Allis pulled out the chair across from the masked man and had a seat. That caught the man off-guard. It always does!

“My name is Allister. What’s yours?”

“… It’s Cathaoir. What do you want, old man?”

“I want to know why this man, chiseled out of the very glaciers, is drawn so strongly to the first bloom.”

“I know the tavern keeper here, and he serves good wine.”

“And you chose to sit at one of the two tables he set outside, rather than in the empty tavern, where a man of your disposition might ordinarily be found!”

The man’s eyes twitched with realization. Realization! Here was a man that might be willing to turn his eyes upon the truth.

“You know not of my disposition.”

Oh, a shame. He was defensive. Probably to be expected of the ice-man. Not a problem!

“Oh, but I do. You see, there is much knowledge that can be gleaned merely by a man’s eyes, face, and place. You have not yet told me I am wrong about anything, yes?”

Cathaoir replied with bemused silence.

“You see? The facts of your glumness and your proximity to the sweet, mortal warmth of the festivities? In their very contrast they bring answers, and yet, more questions. But questions that themselves are byproducts of knowledge. Questions that themselves must be understood as progress toward further knowledge rather than the lack of it!”

“What if I told you that your senses will fail you, old man? What if I told you that you saw the wrong thing, that your explanation had failed? This ‘glum’ man knows that your eyes will fail you in the wilderness, and so you must not always trust them.”

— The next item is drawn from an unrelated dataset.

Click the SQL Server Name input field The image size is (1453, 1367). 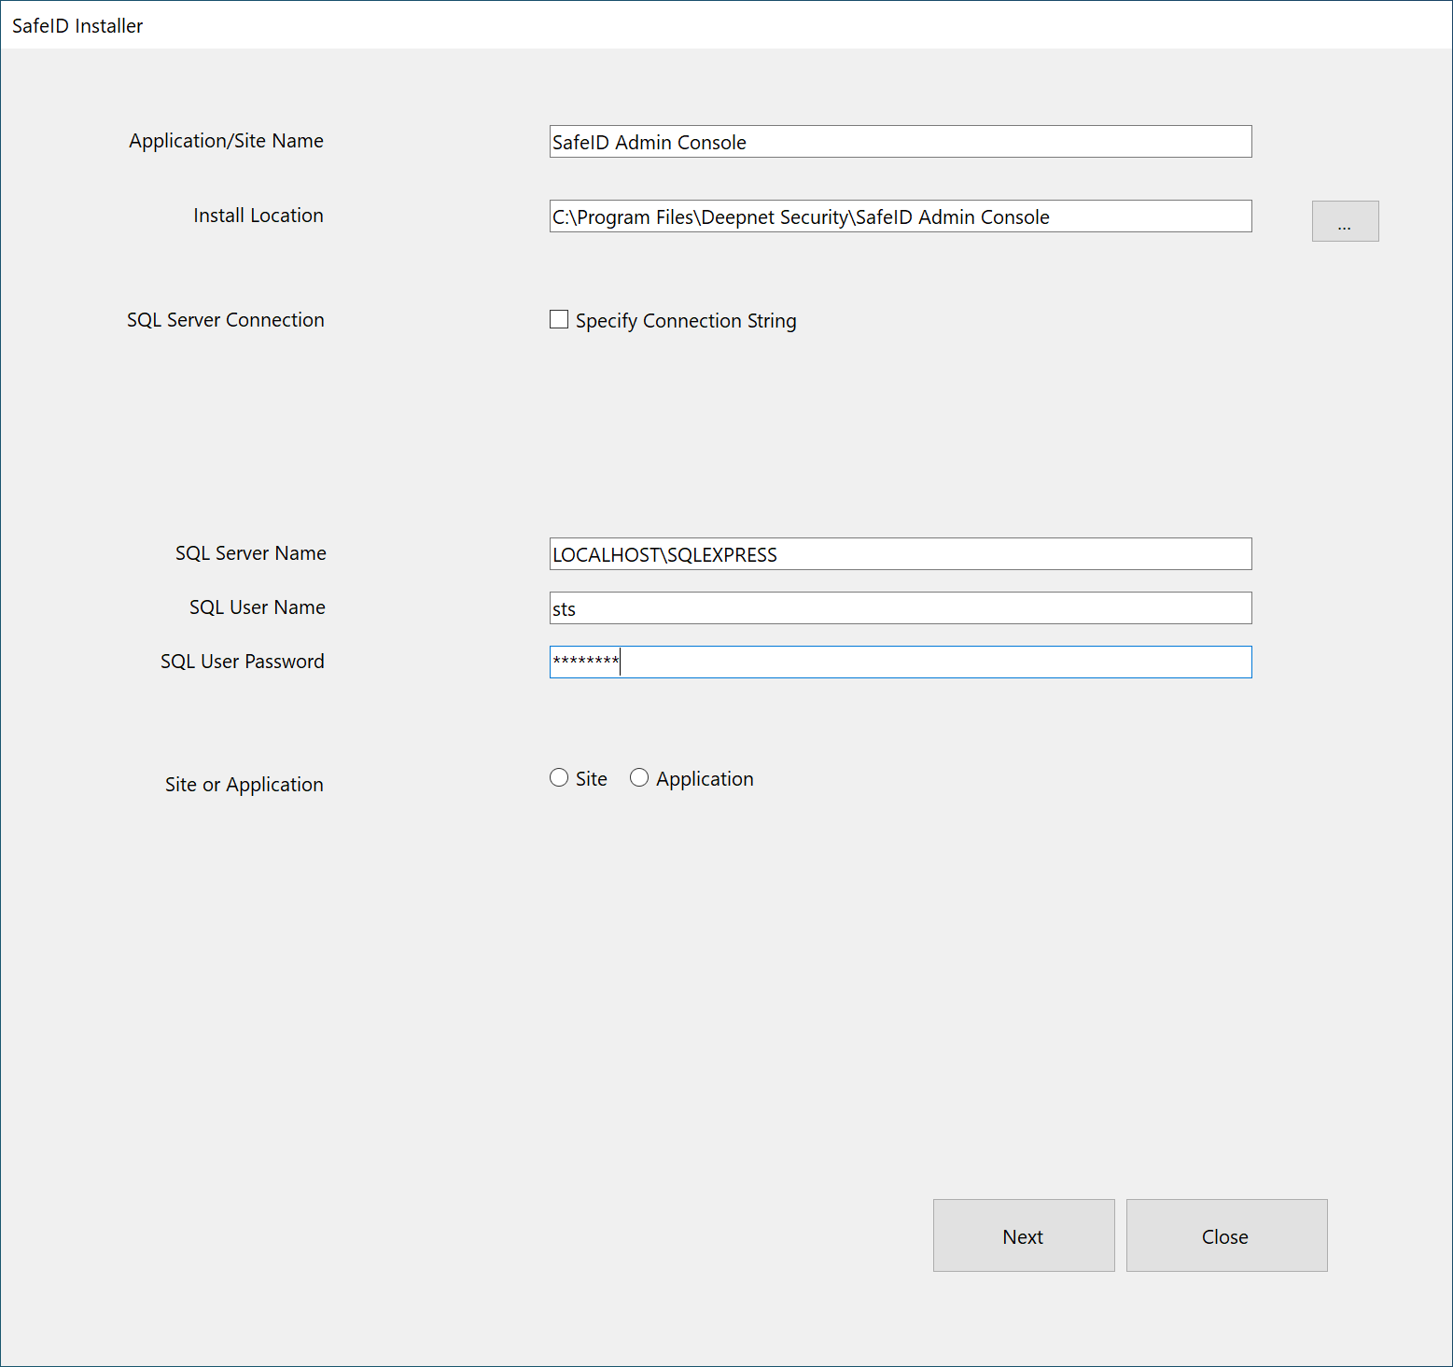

“No matter. You see, to date, all that I have learned, nothing can be said to be truly inexplicable. The field of stars may change as the seasons pass, and as such new constellations must be drawn—a failed answer means that another one lies in wait!—but never has it—or will it, in my estimation—be truly impossible to see grand arcs above us. Even if many of the stars are invisible without the help of our friends, and even if we see only the tiniest sector of the night sky, even if during the day we cannot see them at all. The stars will be there!”

“… our friends?”

Allister grinned, and he waved his fingers through the air and spoke a few words of power. The pattern was deep and unforgettable.

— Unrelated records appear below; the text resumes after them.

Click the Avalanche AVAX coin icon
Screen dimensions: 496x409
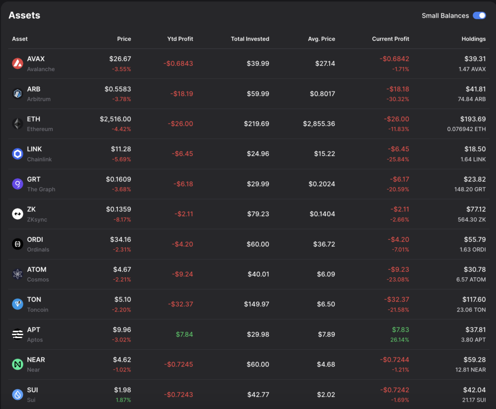(x=18, y=63)
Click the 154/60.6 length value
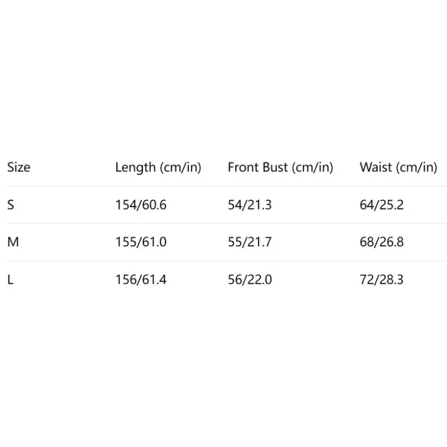 [x=141, y=205]
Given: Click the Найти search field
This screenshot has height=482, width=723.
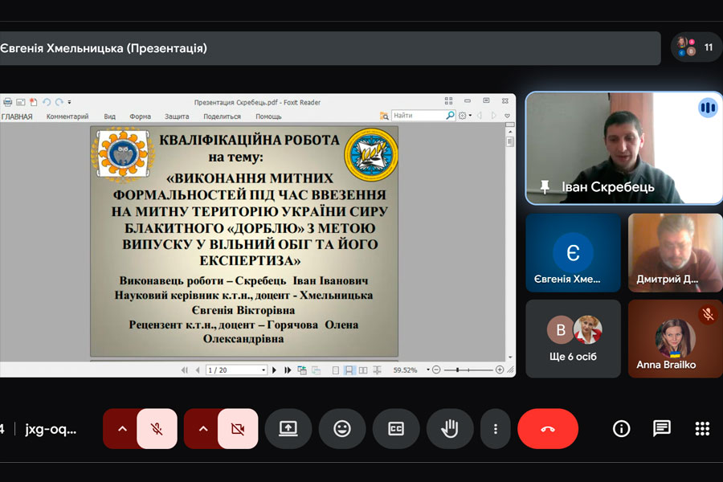Looking at the screenshot, I should pos(417,116).
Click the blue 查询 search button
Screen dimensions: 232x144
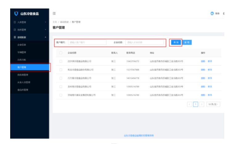[x=176, y=42]
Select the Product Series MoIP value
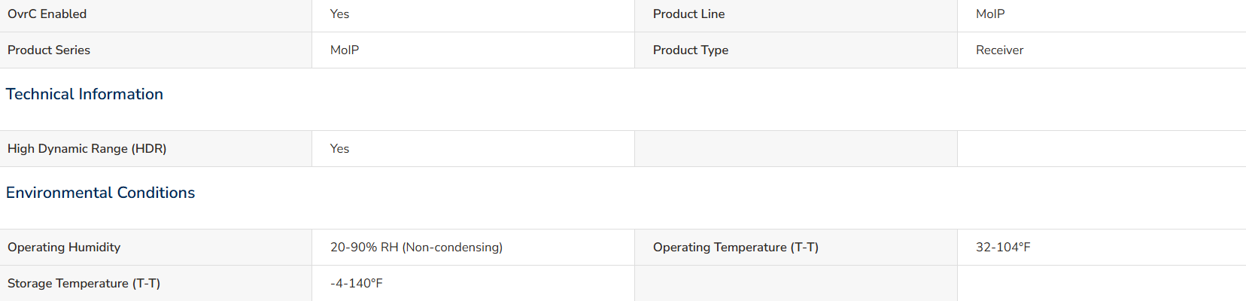This screenshot has height=301, width=1246. (x=345, y=50)
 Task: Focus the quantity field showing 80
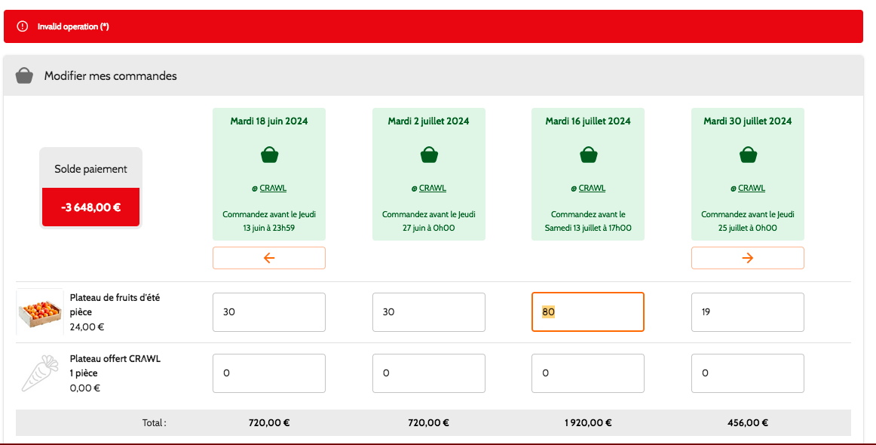tap(588, 312)
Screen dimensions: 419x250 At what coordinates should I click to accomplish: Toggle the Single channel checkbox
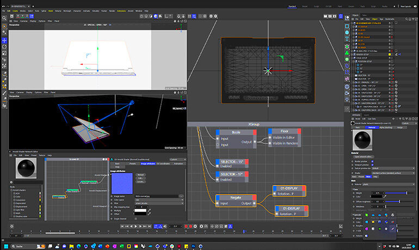coord(136,218)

Three little squirrels, woven from shining light, appeared on the table. Two chased each other merrily, and one hopped up to sniff at the wine glass.

Cathaoir stared.

“Understanding is impossible without them!”

Cathaoir’s eyes twitched again. Realization? Possibly!

“Ah, you had better drink that wine, Cathaoir.”

“… Yes. I can have Tolbert bring you a glass if you like.”

“Oh, of course!”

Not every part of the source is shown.